- **Fragmento del documento**:
——

Parece como si la única plata corruptora fuera la de origen ilícito: la de los narcotraficantes, por ejemplo, pero no la de los banqueros, los industriales, los ganaderos.

Antonio Caballero, Antonio Caballero
31 de octubre de 2015

Lo que hay que preguntar sobre estas elecciones que acaban de pasar no es quién ganó y quién perdió, sino por qué ganaron o perdieron los unos o los otros: casi al azar en el confuso revoltijo de alianzas, avales, firmas, fraudes, anulación de inscripciones, trasteo de votos, candidatos detenidos, presos elegidos, sin el menor trasfondo ideológico. La respuesta la dio, desde la sabiduría de la derrota, una candidata perdedora de un pueblo de provincia:

–Es que la plata conmueve a la gente.

No es simplemente que la mueva: sino que la conmueve. La estremece, la emociona, la transfigura. Como una droga. Y la plata corrió a chorros en estas elecciones sin traducirse en nada útil, escuelas o acueductos, no dejando a su paso otra cosa que la conmoción misma. En la práctica, los electores no quieren escuelas ni acueductos, es decir, bienes públicos, sino plata. Billete. Plata en rama. Por eso andaban por ahí los candidatos o sus promotores con 480 millones de pesos en plata de bolsillo el día de elecciones: un día en el que (al menos en teoría) ni siquiera es posible gastarse la plata en trago, porque hay ley seca. No importa: para conmover a la gente basta con la plata misma.

¿Cuánta plata? Y ¿cuál plata?

——

- **Lo solicitado**: Extrae sin cambios del fragmento sobre la plata en las elecciones el pasaje comprendido entre "No es simplemente" y "Y ¿cuál plata?", ambos incluidos. Para resolver, apóyate únicamente en el fragmento.

- **Datos proporcionados**:
——

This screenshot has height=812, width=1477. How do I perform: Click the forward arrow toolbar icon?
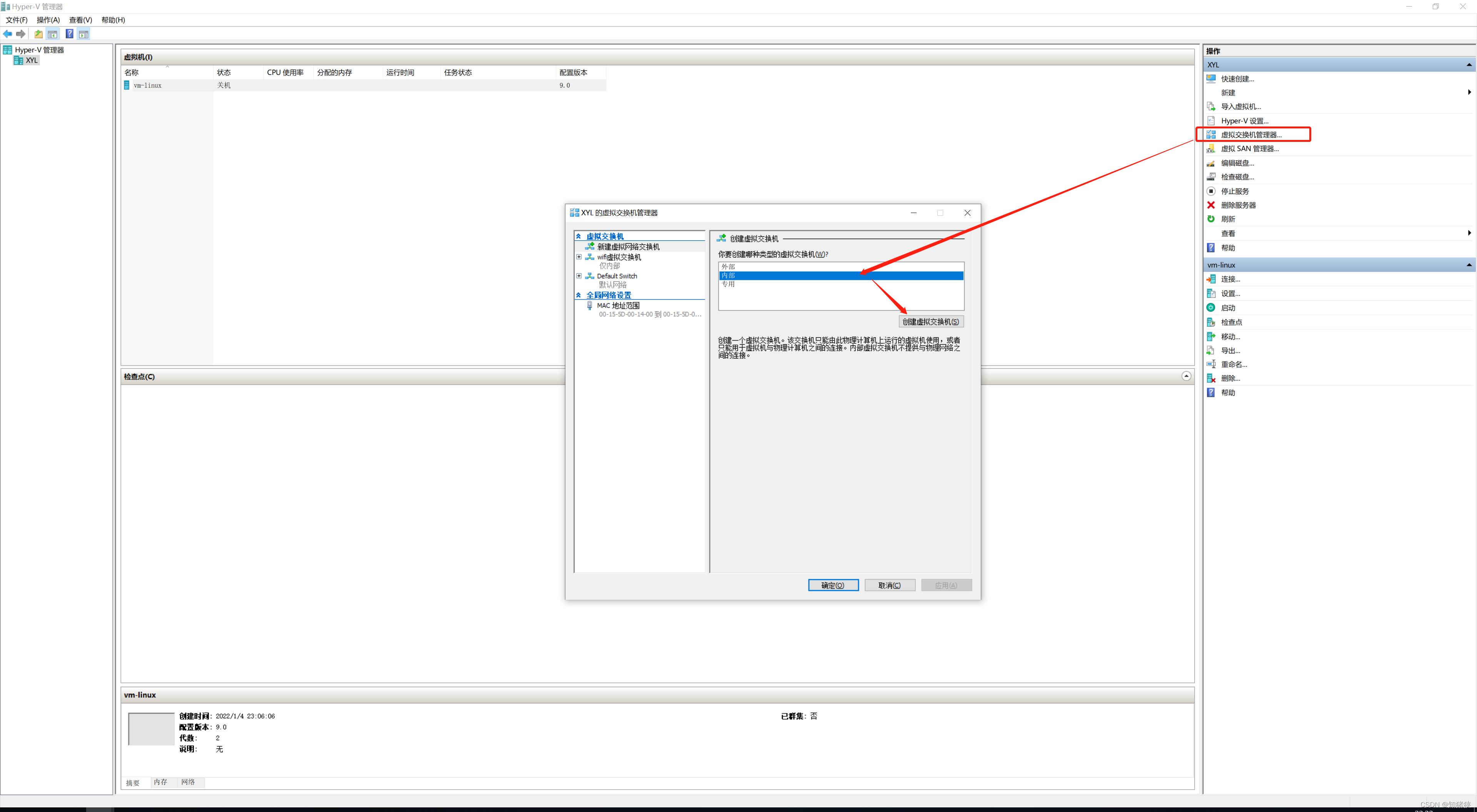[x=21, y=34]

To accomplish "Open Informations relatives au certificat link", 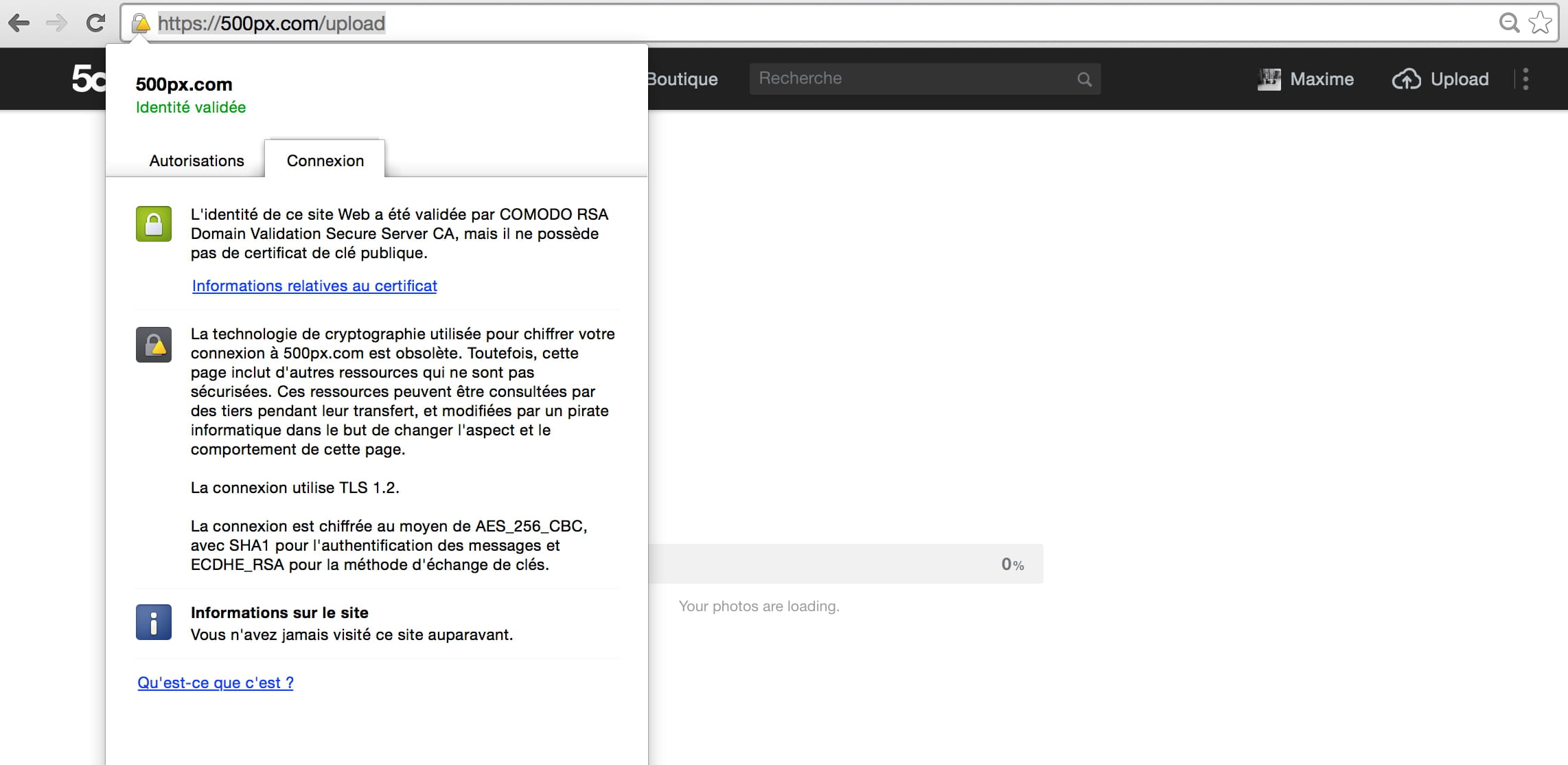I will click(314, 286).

——

- **Resultado del ejercicio**:
No es simplemente que la mueva: sino que la conmueve. La estremece, la emociona, la transfigura. Como una droga. Y la plata corrió a chorros en estas elecciones sin traducirse en nada útil, escuelas o acueductos, no dejando a su paso otra cosa que la conmoción misma. En la práctica, los electores no quieren escuelas ni acueductos, es decir, bienes públicos, sino plata. Billete. Plata en rama. Por eso andaban por ahí los candidatos o sus promotores con 480 millones de pesos en plata de bolsillo el día de elecciones: un día en el que (al menos en teoría) ni siquiera es posible gastarse la plata en trago, porque hay ley seca. No importa: para conmover a la gente basta con la plata misma.

¿Cuánta plata? Y ¿cuál plata?